Work instructions:
Among the records that follow, find the line with "This screenshot has width=890, height=582." and the line with "Given: Click the search filter funnel icon". Set down those lines and all lines between them exactly, without adding anything.

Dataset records
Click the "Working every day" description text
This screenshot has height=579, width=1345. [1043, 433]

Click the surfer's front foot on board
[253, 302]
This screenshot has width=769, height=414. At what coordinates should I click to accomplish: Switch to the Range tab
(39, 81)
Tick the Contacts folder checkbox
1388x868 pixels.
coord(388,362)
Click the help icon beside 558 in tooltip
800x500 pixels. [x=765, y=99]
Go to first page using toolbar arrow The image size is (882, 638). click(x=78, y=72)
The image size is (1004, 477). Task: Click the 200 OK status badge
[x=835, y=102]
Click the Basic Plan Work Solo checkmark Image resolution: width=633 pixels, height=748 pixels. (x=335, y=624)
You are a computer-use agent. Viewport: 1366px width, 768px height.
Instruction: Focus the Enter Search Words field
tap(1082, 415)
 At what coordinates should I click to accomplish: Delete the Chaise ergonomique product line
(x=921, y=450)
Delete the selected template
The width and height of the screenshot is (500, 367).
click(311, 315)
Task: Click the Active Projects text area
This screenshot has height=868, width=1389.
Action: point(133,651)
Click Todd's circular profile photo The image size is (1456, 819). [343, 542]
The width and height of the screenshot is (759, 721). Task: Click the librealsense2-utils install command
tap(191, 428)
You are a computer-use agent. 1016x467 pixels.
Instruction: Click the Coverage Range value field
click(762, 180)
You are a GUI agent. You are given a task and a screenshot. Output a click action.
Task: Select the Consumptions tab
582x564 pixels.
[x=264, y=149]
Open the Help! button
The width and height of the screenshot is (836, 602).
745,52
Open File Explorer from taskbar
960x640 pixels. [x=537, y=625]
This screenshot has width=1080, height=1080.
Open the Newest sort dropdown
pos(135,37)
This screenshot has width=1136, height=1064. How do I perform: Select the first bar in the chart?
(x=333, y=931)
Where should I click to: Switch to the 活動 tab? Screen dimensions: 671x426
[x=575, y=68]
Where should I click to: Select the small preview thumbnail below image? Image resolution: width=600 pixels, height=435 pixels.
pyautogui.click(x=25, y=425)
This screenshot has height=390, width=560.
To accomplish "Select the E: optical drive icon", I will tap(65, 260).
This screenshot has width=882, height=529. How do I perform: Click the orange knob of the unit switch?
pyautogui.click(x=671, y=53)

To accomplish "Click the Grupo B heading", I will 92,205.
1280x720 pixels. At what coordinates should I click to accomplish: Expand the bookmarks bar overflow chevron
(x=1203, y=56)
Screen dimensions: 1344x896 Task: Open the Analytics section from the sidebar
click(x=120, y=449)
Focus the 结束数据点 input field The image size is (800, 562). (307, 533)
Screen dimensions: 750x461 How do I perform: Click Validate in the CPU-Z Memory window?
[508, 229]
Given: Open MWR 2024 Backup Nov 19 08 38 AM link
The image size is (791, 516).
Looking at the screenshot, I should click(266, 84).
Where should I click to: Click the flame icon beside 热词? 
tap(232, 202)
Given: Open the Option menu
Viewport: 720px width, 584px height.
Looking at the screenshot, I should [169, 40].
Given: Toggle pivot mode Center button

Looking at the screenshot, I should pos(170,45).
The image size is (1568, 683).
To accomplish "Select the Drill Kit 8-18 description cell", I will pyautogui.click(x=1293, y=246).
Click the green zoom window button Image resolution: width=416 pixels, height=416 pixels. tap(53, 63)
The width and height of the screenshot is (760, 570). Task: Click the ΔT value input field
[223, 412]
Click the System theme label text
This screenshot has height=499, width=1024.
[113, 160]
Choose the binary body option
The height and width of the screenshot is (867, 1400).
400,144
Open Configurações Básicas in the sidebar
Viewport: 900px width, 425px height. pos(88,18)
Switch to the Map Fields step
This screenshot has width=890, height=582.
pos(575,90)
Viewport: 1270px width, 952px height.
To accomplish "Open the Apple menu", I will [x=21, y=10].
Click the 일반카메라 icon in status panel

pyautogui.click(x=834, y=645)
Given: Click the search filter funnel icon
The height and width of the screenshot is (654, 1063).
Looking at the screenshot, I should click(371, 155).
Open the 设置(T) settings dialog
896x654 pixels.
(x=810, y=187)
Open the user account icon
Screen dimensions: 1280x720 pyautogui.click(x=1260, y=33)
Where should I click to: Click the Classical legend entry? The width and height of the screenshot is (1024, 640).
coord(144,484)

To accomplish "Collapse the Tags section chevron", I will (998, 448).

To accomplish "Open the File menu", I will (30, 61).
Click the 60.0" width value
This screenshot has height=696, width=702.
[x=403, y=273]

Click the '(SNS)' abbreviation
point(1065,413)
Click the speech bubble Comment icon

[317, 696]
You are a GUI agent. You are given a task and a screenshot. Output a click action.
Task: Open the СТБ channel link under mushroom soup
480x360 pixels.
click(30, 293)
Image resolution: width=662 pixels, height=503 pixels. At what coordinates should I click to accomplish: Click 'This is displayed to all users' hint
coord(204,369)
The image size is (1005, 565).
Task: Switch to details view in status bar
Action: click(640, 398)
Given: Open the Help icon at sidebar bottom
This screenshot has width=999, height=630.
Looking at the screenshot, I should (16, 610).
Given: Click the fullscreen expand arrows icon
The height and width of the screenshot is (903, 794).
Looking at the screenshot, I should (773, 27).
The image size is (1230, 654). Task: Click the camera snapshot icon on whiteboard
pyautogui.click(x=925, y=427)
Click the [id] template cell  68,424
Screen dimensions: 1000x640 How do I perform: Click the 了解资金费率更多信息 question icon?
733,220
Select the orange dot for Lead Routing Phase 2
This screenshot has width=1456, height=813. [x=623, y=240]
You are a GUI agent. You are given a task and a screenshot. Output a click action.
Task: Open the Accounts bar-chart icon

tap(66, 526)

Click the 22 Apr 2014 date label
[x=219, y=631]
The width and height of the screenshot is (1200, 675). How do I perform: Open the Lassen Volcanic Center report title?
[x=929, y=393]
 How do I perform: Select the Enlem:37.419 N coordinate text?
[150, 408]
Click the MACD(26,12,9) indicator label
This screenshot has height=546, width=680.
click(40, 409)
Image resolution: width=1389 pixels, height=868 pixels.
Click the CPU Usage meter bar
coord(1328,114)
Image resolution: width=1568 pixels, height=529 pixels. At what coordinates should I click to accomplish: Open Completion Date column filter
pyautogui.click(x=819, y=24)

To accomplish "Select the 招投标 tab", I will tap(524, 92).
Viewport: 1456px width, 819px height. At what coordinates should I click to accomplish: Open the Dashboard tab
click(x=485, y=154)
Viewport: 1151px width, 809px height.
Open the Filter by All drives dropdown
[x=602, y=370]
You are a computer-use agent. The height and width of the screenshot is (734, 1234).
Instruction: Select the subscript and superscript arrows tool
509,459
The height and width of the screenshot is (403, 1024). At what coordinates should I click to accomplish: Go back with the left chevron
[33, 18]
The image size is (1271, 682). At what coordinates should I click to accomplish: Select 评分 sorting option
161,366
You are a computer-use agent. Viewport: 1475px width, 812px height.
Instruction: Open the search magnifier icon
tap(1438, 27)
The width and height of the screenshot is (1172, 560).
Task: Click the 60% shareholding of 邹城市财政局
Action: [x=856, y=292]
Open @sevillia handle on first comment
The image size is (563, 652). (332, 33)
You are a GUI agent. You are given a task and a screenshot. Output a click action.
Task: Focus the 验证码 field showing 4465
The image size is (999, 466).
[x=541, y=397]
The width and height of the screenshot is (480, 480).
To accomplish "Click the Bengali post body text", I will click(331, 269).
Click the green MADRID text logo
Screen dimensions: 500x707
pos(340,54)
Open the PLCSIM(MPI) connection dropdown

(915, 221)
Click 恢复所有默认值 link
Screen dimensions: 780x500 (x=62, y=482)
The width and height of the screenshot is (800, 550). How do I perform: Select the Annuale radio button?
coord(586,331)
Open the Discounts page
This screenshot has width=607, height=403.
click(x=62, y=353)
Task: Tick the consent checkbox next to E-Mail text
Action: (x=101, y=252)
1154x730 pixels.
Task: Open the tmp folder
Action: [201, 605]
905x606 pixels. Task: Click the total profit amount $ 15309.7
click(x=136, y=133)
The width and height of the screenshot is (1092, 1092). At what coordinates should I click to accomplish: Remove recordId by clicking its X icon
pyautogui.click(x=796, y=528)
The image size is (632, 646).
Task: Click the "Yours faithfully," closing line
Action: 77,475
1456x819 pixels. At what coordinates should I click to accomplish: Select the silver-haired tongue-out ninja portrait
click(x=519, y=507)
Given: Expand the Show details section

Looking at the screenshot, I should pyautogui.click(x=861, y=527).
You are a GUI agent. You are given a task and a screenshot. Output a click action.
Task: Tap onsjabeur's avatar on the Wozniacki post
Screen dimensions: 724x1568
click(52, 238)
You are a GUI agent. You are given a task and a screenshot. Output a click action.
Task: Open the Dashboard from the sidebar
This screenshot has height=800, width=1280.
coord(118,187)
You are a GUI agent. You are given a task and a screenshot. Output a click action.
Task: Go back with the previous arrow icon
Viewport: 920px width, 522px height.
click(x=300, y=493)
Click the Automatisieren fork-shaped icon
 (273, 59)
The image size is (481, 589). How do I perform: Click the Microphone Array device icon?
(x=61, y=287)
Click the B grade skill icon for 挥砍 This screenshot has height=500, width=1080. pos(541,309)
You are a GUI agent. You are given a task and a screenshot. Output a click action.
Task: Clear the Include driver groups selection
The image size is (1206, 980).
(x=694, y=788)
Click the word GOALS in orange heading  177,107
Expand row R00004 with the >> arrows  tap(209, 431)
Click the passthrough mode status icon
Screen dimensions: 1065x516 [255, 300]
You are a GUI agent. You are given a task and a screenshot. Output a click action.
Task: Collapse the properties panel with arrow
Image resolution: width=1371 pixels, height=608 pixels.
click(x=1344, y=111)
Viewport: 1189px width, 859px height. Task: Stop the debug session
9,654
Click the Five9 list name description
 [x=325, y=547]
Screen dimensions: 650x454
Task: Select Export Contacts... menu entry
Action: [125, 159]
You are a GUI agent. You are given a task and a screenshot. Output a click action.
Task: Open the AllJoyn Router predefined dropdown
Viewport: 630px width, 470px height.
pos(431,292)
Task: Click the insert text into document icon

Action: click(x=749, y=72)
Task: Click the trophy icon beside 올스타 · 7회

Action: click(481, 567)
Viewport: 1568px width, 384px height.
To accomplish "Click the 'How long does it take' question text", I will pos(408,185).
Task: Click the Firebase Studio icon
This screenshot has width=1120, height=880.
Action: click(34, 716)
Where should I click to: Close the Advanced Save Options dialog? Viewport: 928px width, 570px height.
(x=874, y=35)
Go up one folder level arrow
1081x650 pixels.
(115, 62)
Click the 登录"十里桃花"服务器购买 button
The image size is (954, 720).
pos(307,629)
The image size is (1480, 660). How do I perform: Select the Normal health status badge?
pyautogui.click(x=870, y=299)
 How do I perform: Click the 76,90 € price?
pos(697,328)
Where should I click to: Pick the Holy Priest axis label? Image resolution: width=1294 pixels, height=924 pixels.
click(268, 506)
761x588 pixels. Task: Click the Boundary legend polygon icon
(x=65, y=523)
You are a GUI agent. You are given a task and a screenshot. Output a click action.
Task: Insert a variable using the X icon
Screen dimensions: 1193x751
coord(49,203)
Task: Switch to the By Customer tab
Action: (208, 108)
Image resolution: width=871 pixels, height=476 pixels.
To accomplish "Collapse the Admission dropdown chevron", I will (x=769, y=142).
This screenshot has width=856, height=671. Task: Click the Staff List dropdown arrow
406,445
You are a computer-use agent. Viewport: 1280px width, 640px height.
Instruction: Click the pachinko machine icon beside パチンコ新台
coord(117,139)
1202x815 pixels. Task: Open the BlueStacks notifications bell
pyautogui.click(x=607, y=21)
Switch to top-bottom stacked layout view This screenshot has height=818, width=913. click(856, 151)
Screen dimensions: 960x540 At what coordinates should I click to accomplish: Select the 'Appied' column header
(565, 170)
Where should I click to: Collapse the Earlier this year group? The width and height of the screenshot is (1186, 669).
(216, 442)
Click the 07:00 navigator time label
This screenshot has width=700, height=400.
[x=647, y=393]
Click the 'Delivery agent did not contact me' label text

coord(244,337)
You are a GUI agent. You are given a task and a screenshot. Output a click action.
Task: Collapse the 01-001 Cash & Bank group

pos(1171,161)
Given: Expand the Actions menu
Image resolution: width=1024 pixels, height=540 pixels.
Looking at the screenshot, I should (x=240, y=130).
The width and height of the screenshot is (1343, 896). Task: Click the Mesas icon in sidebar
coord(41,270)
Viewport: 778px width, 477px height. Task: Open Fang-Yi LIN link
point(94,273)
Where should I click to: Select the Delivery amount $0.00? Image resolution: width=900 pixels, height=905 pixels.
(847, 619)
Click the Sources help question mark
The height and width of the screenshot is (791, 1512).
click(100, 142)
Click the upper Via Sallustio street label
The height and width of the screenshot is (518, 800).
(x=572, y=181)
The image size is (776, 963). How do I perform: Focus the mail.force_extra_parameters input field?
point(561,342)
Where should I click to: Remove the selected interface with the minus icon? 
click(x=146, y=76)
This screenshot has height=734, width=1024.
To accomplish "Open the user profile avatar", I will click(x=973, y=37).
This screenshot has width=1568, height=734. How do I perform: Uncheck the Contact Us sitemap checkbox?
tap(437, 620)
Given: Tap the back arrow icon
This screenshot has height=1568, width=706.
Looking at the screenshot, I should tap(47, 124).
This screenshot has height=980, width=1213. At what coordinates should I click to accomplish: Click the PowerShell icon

Exercise answer:
This screenshot has width=890, height=582.
pos(575,90)
Viewport: 1270px width, 952px height.
To accomplish "Open the Apple menu", I will [x=21, y=10].
Click the 일반카메라 icon in status panel

pyautogui.click(x=834, y=645)
Given: Click the search filter funnel icon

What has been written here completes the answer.